> [TASK STATEMENT]:
How many lines in the data below contain the string "sidebar"? Answer with the number only.

> [INPUT DATA]:
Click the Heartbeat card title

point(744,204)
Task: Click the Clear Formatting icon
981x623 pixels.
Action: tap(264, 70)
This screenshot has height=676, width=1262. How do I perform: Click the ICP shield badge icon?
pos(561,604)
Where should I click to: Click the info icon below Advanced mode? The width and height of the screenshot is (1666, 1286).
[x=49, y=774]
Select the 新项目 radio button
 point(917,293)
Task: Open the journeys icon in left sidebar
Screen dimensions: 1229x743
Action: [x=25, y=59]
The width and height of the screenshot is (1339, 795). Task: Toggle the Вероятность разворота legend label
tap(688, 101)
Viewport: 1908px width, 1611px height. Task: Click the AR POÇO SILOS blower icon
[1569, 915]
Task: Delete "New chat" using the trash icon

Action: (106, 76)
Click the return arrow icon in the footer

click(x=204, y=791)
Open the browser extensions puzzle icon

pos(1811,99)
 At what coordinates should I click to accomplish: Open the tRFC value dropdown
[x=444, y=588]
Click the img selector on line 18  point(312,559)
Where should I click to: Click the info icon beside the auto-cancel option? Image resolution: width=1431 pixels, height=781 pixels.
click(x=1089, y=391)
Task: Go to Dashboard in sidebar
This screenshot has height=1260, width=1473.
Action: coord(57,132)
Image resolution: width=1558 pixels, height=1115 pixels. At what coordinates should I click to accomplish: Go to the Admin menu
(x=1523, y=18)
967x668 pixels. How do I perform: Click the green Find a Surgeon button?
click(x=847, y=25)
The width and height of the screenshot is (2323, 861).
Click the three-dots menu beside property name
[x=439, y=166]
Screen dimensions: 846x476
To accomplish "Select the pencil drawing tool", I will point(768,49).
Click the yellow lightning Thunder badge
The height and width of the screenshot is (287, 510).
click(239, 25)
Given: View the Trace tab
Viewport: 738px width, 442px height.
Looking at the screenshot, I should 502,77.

> [RESPONSE BELOW]:
2